Problem statement: Give each line of text in the items below as a JSON list of strings, one string per line, skipping blank lines and leaving out the pictures.

Items excerpted from a collection:
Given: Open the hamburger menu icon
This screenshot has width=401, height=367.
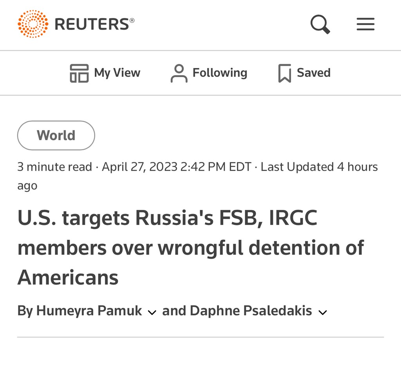Looking at the screenshot, I should [365, 24].
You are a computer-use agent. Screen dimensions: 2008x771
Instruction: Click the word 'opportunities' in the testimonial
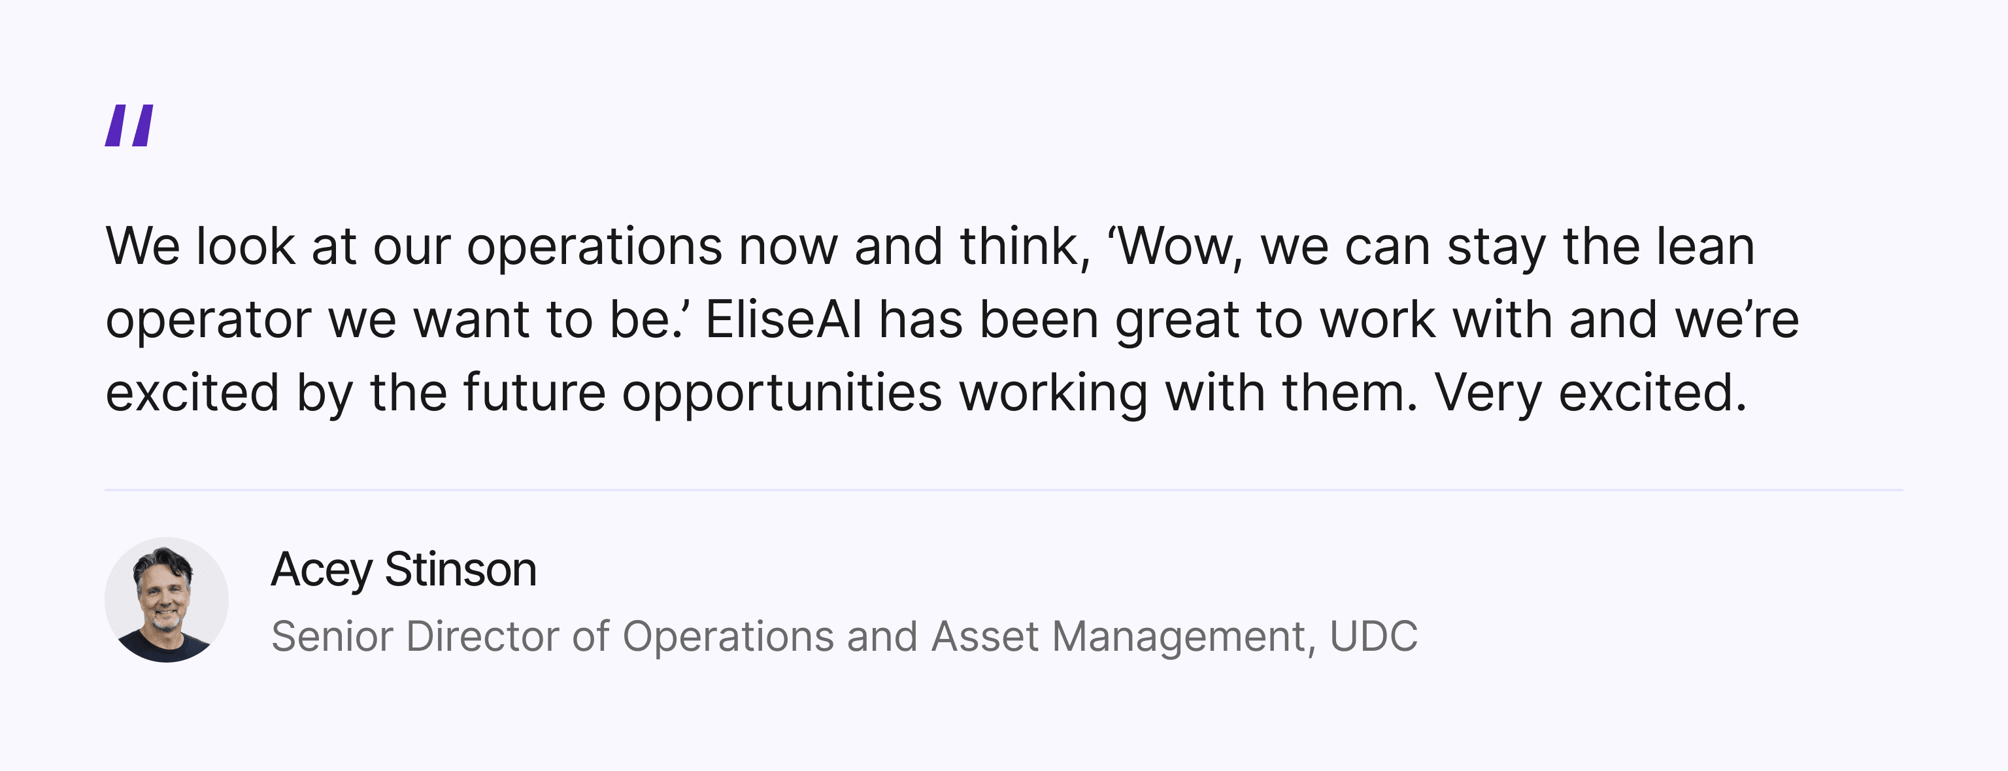pos(782,394)
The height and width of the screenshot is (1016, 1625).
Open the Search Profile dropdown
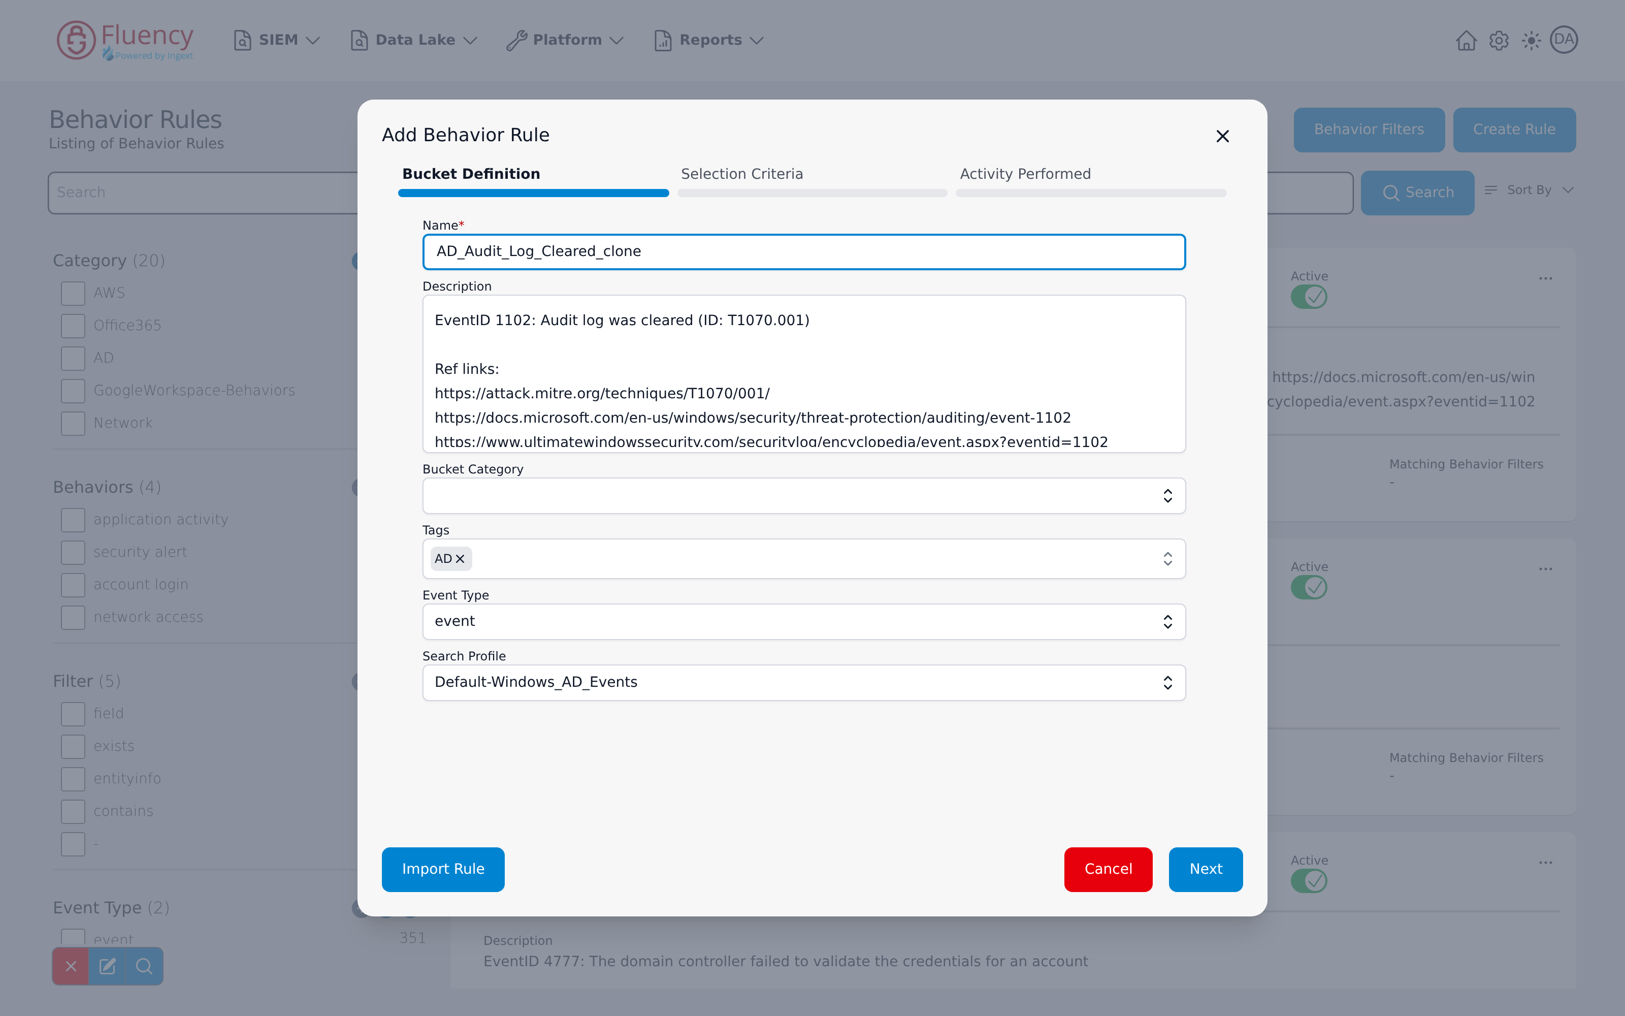[804, 683]
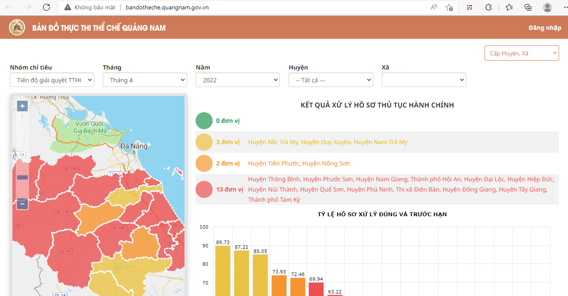
Task: Open the browser Extensions menu
Action: coord(489,7)
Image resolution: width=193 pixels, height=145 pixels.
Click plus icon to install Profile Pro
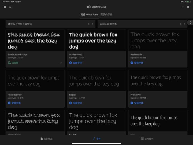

Reply:
[
  "Given: Open the hamburger menu icon",
  "This screenshot has width=401, height=367.",
  "Looking at the screenshot, I should [365, 24].",
  "You are a computer-use agent. Screen dimensions: 2008x771",
  "Instruction: Click the word 'opportunities' in the testimonial",
  "pos(782,394)",
  "The height and width of the screenshot is (1016, 1625).",
  "Open the Search Profile dropdown",
  "[804, 683]",
  "Task: Open the browser Extensions menu",
  "Action: coord(489,7)",
  "Image resolution: width=193 pixels, height=145 pixels.",
  "Click plus icon to install Profile Pro"
]